▸ **Using the information**:
1. Copy the book review word for word from "While the world" to "inevitably lead us.".
2. Write the next part of the review of Beyond: Our Future in Space, picking up right after its last sentence.

While the world is enjoying the splendid celebration of science and Matt Damon that is The Martian, those who want to find out more about the realities of space travel and actual planned trips to Mars should head immediately to Beyond: Our Future in Space by Chris Impey.
Just to make things clear up front, this isn’t some cash-grab book hanging onto the tails of a huge motion picture, instead it’s a careful and diligently assembled history of the human need to explore, and where this will inevitably lead us.
Impey, himself a university professor with a few astronomy books already to his name, does a wonderful job in charting humanity’s journey from the earliest African adventurers who went in search of better lands, up to the theoretical travellers of the future who will take our species beyond the solar system for the first time.
Along the way he explores the early days of rocket science (with the accompanying political mire), relives the excitement of the Space Race, and explains the challenges facing those who would head out to the deeper parts of space in the years ahead. While this kind of topic does lend itself to an over-technical style of writing – the concepts are themselves actually quite complicated – Impey walks a fine line of keeping the reader engaged while opening up the ideas of Space Elevators, Dyson Sphere’s, and a number of other advanced theories, all without dumbing down or leaving non-engineering people behind.

▸ **Input data**:
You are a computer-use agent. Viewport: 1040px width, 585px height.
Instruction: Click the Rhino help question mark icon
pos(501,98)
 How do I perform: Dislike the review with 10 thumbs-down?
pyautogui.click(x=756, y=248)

---

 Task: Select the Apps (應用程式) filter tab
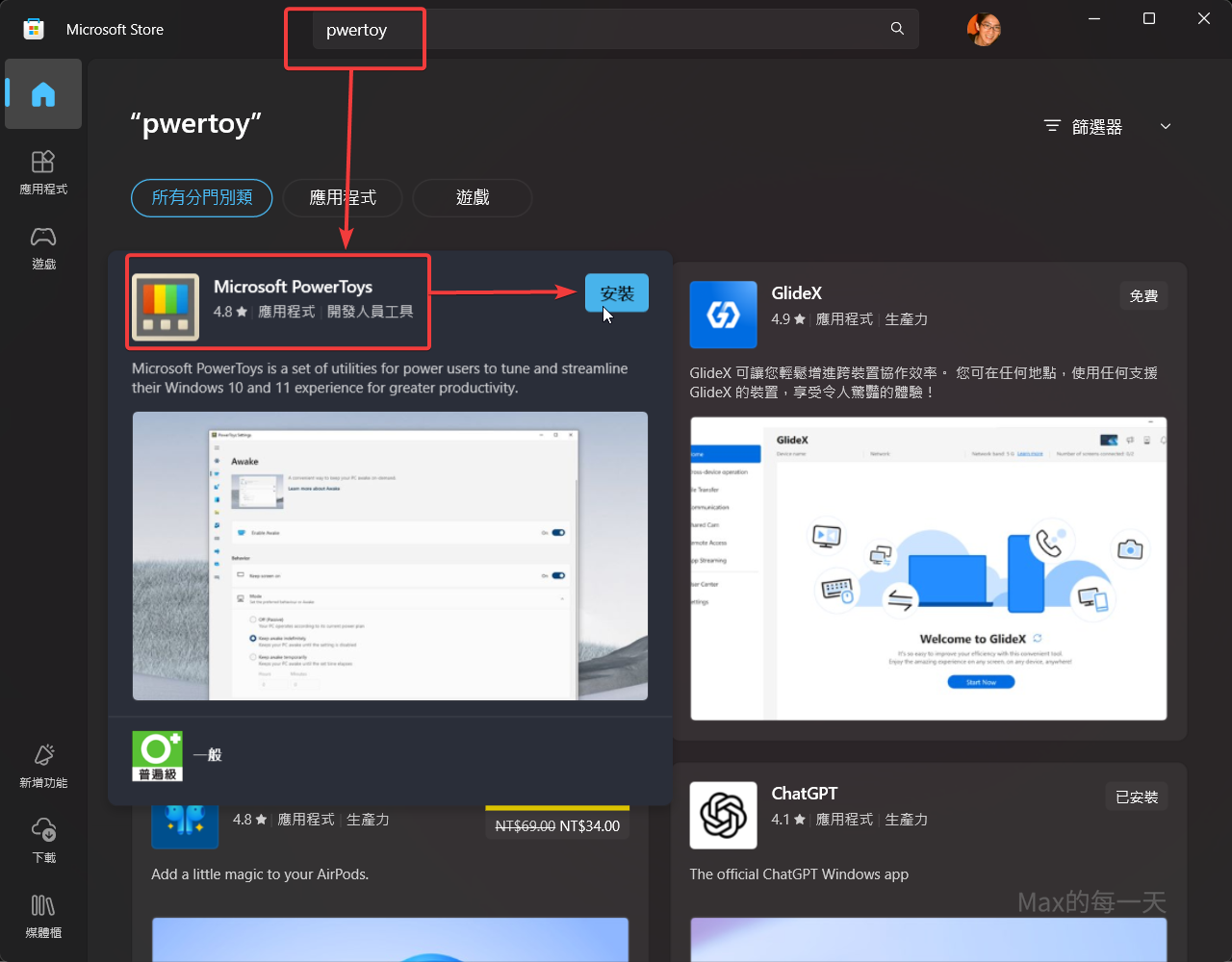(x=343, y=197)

▸ **Answers given**:
1.
While the world is enjoying the splendid celebration of science and Matt Damon that is The Martian, those who want to find out more about the realities of space travel and actual planned trips to Mars should head immediately to Beyond: Our Future in Space by Chris Impey.
Just to make things clear up front, this isn’t some cash-grab book hanging onto the tails of a huge motion picture, instead it’s a careful and diligently assembled history of the human need to explore, and where this will inevitably lead us.

2.
Illustrations are scattered throughout the book, and prove very helpful in putting visual meat on the cerebral bones of Impey’s explanations. Not that Beyond is reliant on these, as the patient and knowledgeable writing style draws the reader in, aided in no small measure by the author’s obvious passion and fascination with the subject matter.
Naturally there are a few slower parts of the story, with the section on private space travel companies (such as Richard Branson’s Virgin Galactic and Elon Musk’s Space X) feeling a little more focussed on the entrepreneurial nature of their founders rather than the technology itself. That’s not to say that it’s boring, quite the contrary, but it does seem like something of a diversion at times.
The latter part of Beyond turns its attention firmly to long space travel, Mars trips, and how the human body can be affected by the extended journey times that these ventures demand. While many of the difficulties have yet to be overcome, with even theoretical solutions still falling short in some areas, the sheer inventiveness of thought that is going into this field makes for compelling reading. It’s this very resourcefulness and desire to shake off the confines of Earth, and to an extent physics itself, that Impey brings to the fore with such deftness.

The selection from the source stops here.